» **The problem**:
Go to the line that contains "Tap the VPN indicator in status bar" in the records below and repeat it, and each line after it, exactly through the end, omitting pictures.

Top of Material to process

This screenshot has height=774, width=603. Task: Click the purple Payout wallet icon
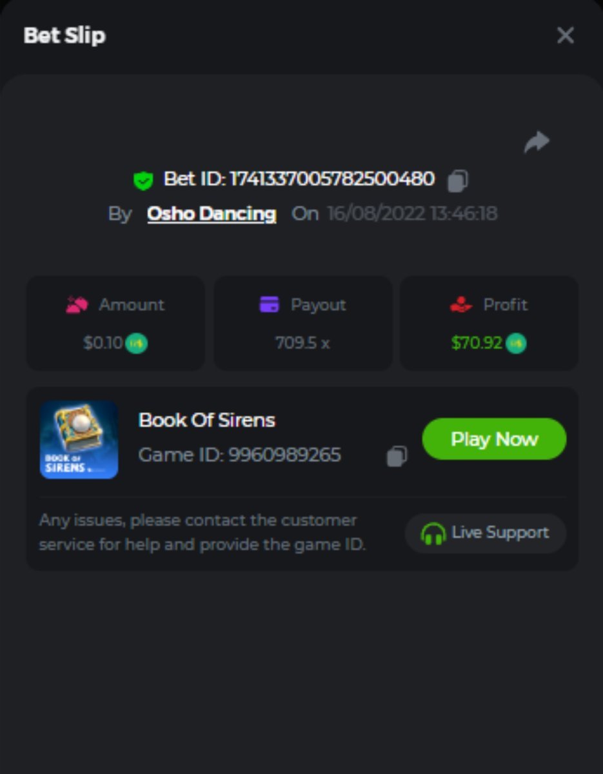tap(270, 304)
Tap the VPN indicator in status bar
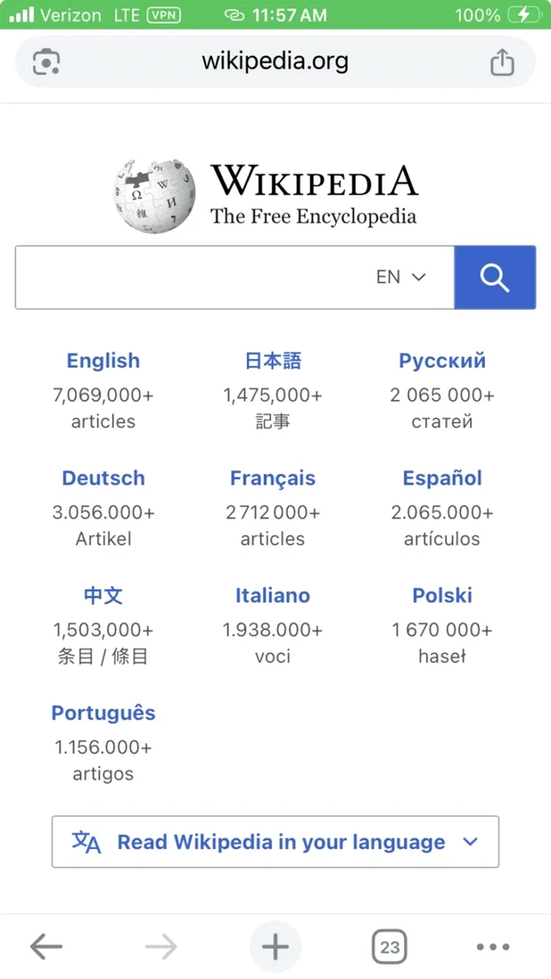The width and height of the screenshot is (551, 979). click(x=164, y=15)
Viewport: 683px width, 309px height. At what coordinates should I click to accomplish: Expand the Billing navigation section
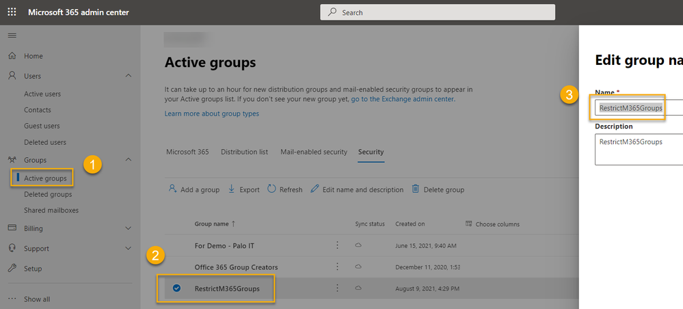pyautogui.click(x=129, y=228)
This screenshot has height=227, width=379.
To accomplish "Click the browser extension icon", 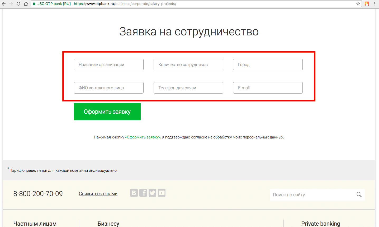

Bottom of Material to process

» **Task output**:
Tap the VPN indicator in status bar
The width and height of the screenshot is (551, 979). click(x=164, y=15)
Viewport: 683px width, 309px height. At what coordinates should I click to accomplish: Expand the Billing navigation section
pyautogui.click(x=129, y=228)
This screenshot has height=227, width=379.
To accomplish "Click the browser extension icon", 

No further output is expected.